§ Text passage:
-------------------------

Generate Response

POST
v1/generate_response

Send a structured list of input messages with text, and the model will generate the next message in the conversation.

Parameters


model:required string

The identifier of the language model to use for generating the response. This should correspond to a valid model name from your available models (e.g., Llama-3.1-8b, DeepSeek-R1-8b, etc.).

It can also be models you have created.


messages:required Array of Message

Message Structure

Models are trained to operate on alternating user and assistant conversational turns. When creating a new Message, you specify the prior conversational turns with the messages parameter, and the model then generates the next Message in the conversation.

Message

Each input message must be an object with a role and content. You can specify three types of roles:

  • system - Sets instructions and context for the entire conversation. This is placed at the beginning of the messages array.
  • user - Represents input from the end user
  • assistant - Represents responses from the model

System Message

The system role allows you to provide context, instructions, and guidelines that influence the model's behavior throughout the conversation. System messages are optional but powerful for:

  • Defining the assistant's role, personality, or expertise
  • Setting response format requirements (e.g., "always respond in JSON")
  • Providing domain-specific context or constraints
  • Establishing behavioral guidelines

System messages are included in the messages array as the first message:

{
  "model"    : "your-model-name",
  "messages" : [
    {
      "role"    : "system",
      "content" : "You are a helpful API documentation assistant. Provide clear, concise explanations with code examples."
    },
    {
      "role"    : "user",
      "content" : "Why is the sky blue?"
    }
  ]
}
Message members

stream:optional boolean

Controls whether the response is returned as a complete message or streamed incrementally as it's generated.

  • false - Returns the complete response only after generation is finished
  • true - Streams response chunks as they're generated, allowing for real-time display

temperature:optional number

Controls the randomness and creativity of the model's responses. Lower values make output more focused and deterministic, while higher values increase randomness and creativity.

  • 0.0 - Most deterministic, repeatable responses
  • 1.0 - Balanced creativity and coherence (recommended for most use cases)
  • 2.0 - Maximum randomness and creativity

Note: For tasks requiring consistency (like data extraction or classification), use lower values (0.0-0.3). For creative tasks (like brainstorming or storytelling), higher values (0.7-1.5) work better.


top_p:optional number

Also known as "nucleus sampling," this parameter controls the diversity of responses by limiting the model to consider only the most probable tokens whose cumulative probability reaches the specified threshold.

  • 0.1 - Very focused, only highly probable tokens
  • 0.5 - Moderately diverse output
  • 1.0 - Considers all tokens based on their probability

Note: It's generally recommended to adjust either temperature OR top_p, but not both simultaneously. When top_p is less than 1.0, the model samples from the smallest set of tokens whose cumulative probability exceeds the threshold.

Output


GenerateResponse

This is the standard (non-streaming) response format returned by the Generate Response endpoint. It contains the generated message along with usage statistics.


id:required string

The conversation ID that uniquely identifies this conversation session.

-------------------------

§ Actions to take:
**a.** Rewrite part of the Generate Response page. Begin at the words "Controls the randomness" and stop after "(0.7-1.5) work better.", switching "randomness" to "variability" everywhere it appears.
**b.** On the Generate Response page, which message role goes at the beginning of the messages array?
The lines of data after this have nothing to do with the Generate Response page.

Lines of data:

-------------------------

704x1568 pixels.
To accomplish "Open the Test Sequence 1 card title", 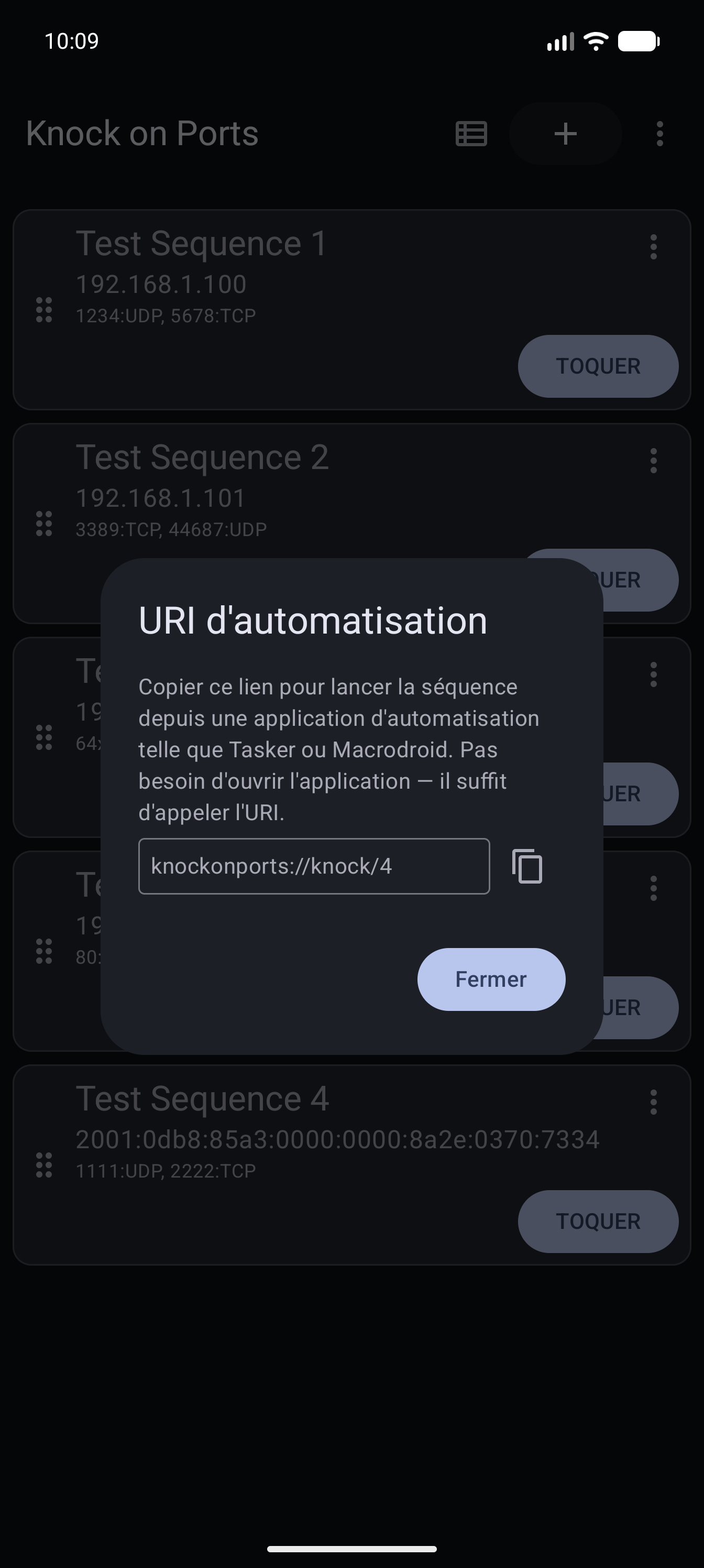I will (x=201, y=244).
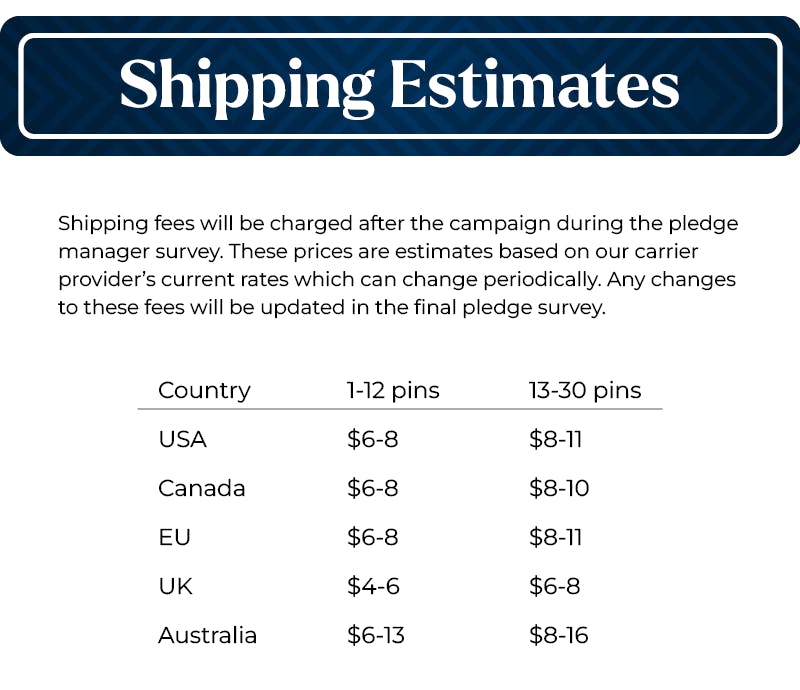Click UK's $4-6 shipping price
This screenshot has height=690, width=800.
click(372, 586)
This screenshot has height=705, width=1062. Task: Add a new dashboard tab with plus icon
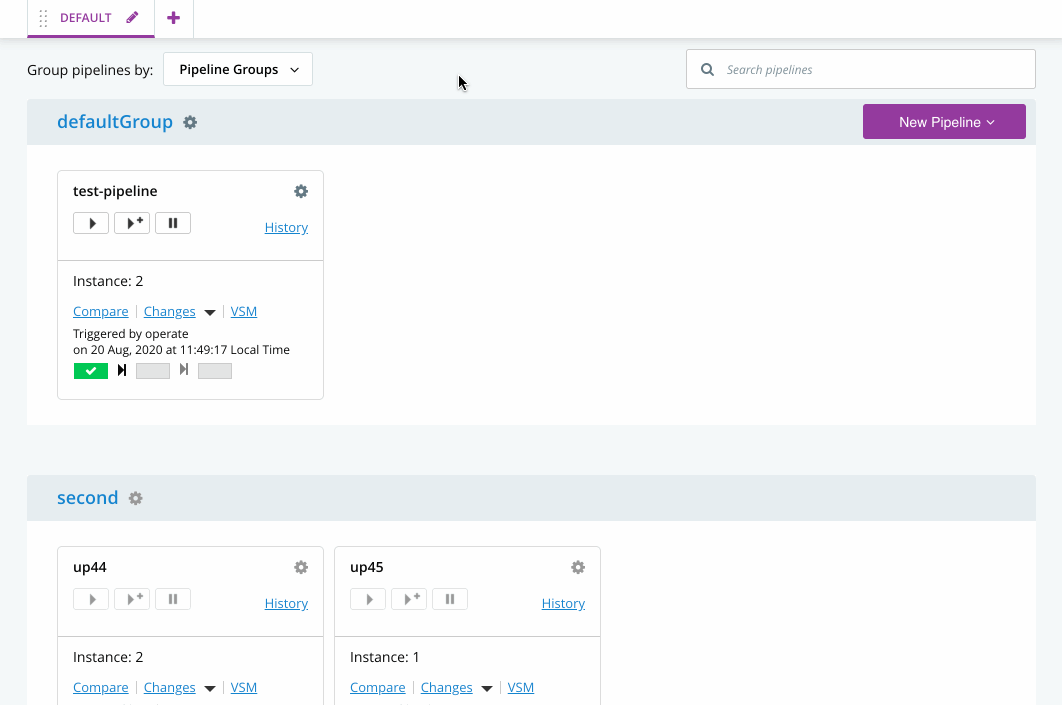[174, 18]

-------------------------

§ Final results:
**a.**
Controls the variability and creativity of the model's responses. Lower values make output more focused and deterministic, while higher values increase variability and creativity.

  • 0.0 - Most deterministic, repeatable responses
  • 1.0 - Balanced creativity and coherence (recommended for most use cases)
  • 2.0 - Maximum variability and creativity

Note: For tasks requiring consistency (like data extraction or classification), use lower values (0.0-0.3). For creative tasks (like brainstorming or storytelling), higher values (0.7-1.5) work better.

**b.** The system role.